What this exercise asks:
a) Answer these about the post on the failing Flask test:
(i) Roughly how often does the test fail?
(ii) On which host and port does the test's SMTP server listen?
(iii) What does activate_user do when users.activate returns no key?
b) Carry the post on the failing Flask test forward from its last line.

Flask/mongodb webapp inconsistent test

I have a Flask integration test backed by a 1-node mongodb that randomly fails:
pytest/test_webapi.py:59: in test_register_test
> assert res.status_code == 302
E assert <Response streamed [404 NOT FOUND]>.status_code == 302
Fail rate is roughly 50%.
Test in test_webapi.py looking thus:
def test_register_user(self):
res = self.client.get("/logout")
class MySMTPServer(smtpd.SMTPServer):
mails = []
def process_message(self, peer, mailfrom, rcpttos, data):
self.mails.append((rcpttos[0], data))
server = MySMTPServer(('localhost', 12345), None)
t = threading.Thread(target=asyncore.loop, args=(1,))
t.start()
time.sleep(.1)
try:
res = self.client.post("/register", data=self.registration)
assert res.status_code == 200
mail, hash = server.mails[0]
self.conn.fsync()
time.sleep(.1)
res = self.client.get('/activate/' + hash)
assert res.status_code == 302
finally:
server.close()
The relevant Flask methods from webapi.py:
#app.route("/register", methods=["POST"])
def register_user():
mail = flask.request.form['mail']
user = flask.request.form["user"]
pw = flask.request.form["pass"]
hash = users.register(user, pw, mail=mail)
return flask.jsonify({'_id': None}) # XXX
#app.route('/activate/<hash>', methods=['GET'])
def activate_user(hash):
key = users.activate(hash=hash)
if not key:
flask.abort(404)
return flask.redirect("/")
... are backed by action methods:
make_key = lambda : base64.encodestring(os.urandom(32)).strip()

Given entries:
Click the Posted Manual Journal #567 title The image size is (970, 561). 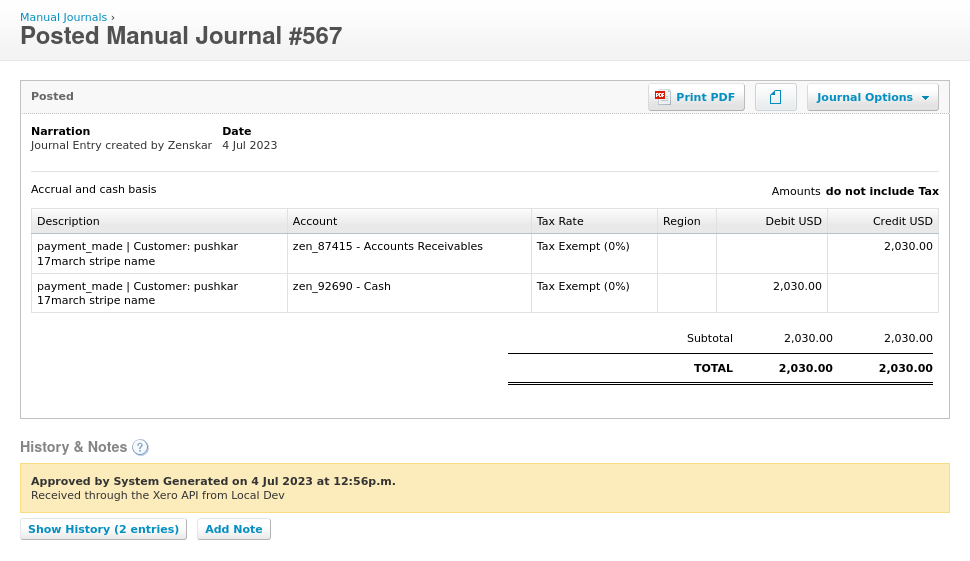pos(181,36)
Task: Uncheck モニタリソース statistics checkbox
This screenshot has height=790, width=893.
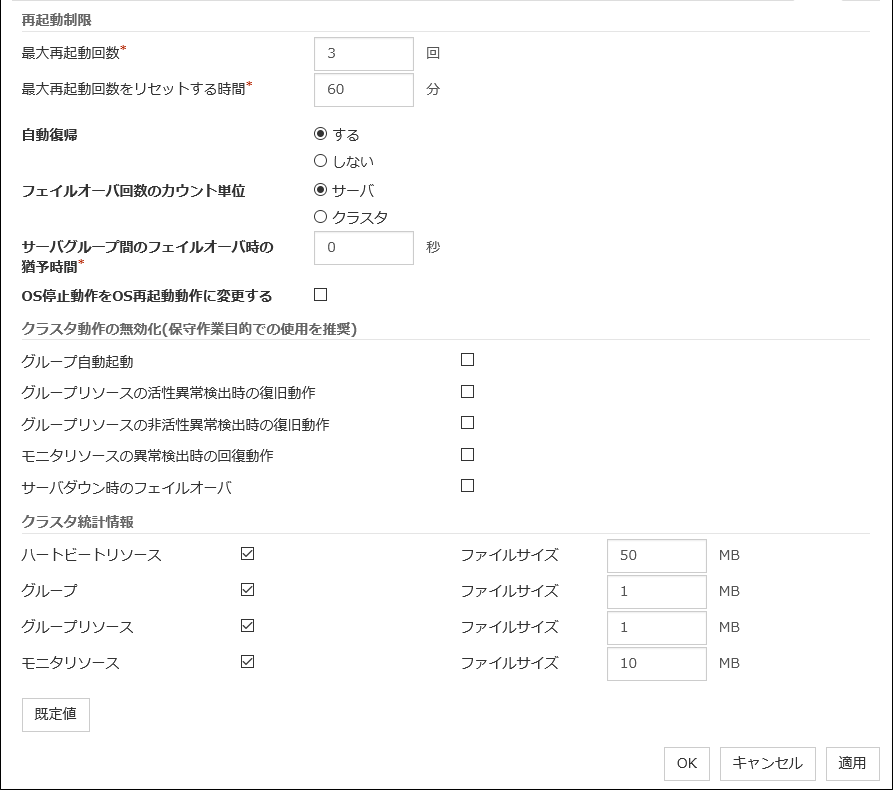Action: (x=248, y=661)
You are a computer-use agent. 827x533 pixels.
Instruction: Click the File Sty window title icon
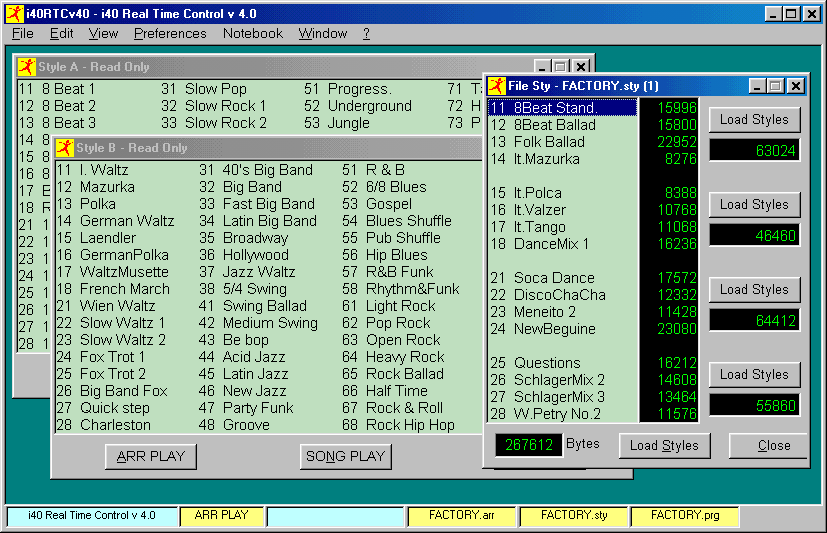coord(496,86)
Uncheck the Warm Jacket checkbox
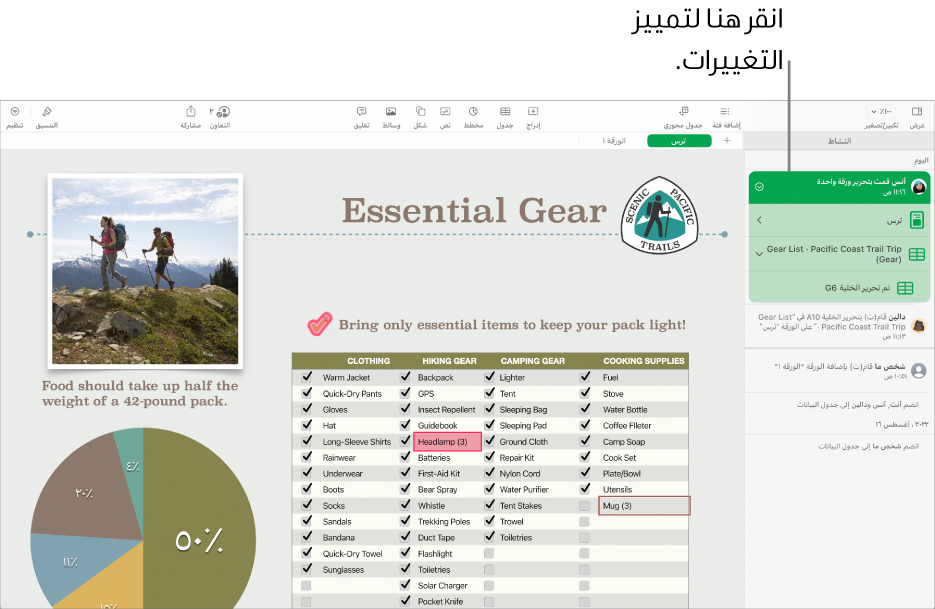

Answers to the exercises:
a)
(i) About 50% of the time.
(ii) localhost, port 12345.
(iii) It calls flask.abort(404).

b)
def register(self, user, pw, **kw):
hash = self.make_key()
user = self.new(user, pw, activation=hash, **kw)
self._send_mail(**user)
return hash
def activate(self, hash):
user = self.users.find_one({'activation': hash})
if not user:
return None
key = self.make_key()
activation = {
'$unset': {'activation': 1},
'$set': {'status': 'active', 'key': key} }
self.users.update({'_id': user['_id']}, activation)
return user
... where self.users is a mongodb collection.
self.new() persists the entity using safe=True.
Interestingly, several other tests doing similar things never seem to encounter this problem.
I had thought that this would be enough to make sure that the persisted object would be visible to other threads in the pymongo connection pool. What part of the mongodb/pymongo documentation should I have read more carefully? Or is there some weird interaction with asyncore?
(ported from comments thread)
In the context of the tests, is the data value just the base64-encoded string of the activation key? base64 contains letters and digits, but also "+" and "/", both of which will be misinterpreted by URL parsers (particularly "/").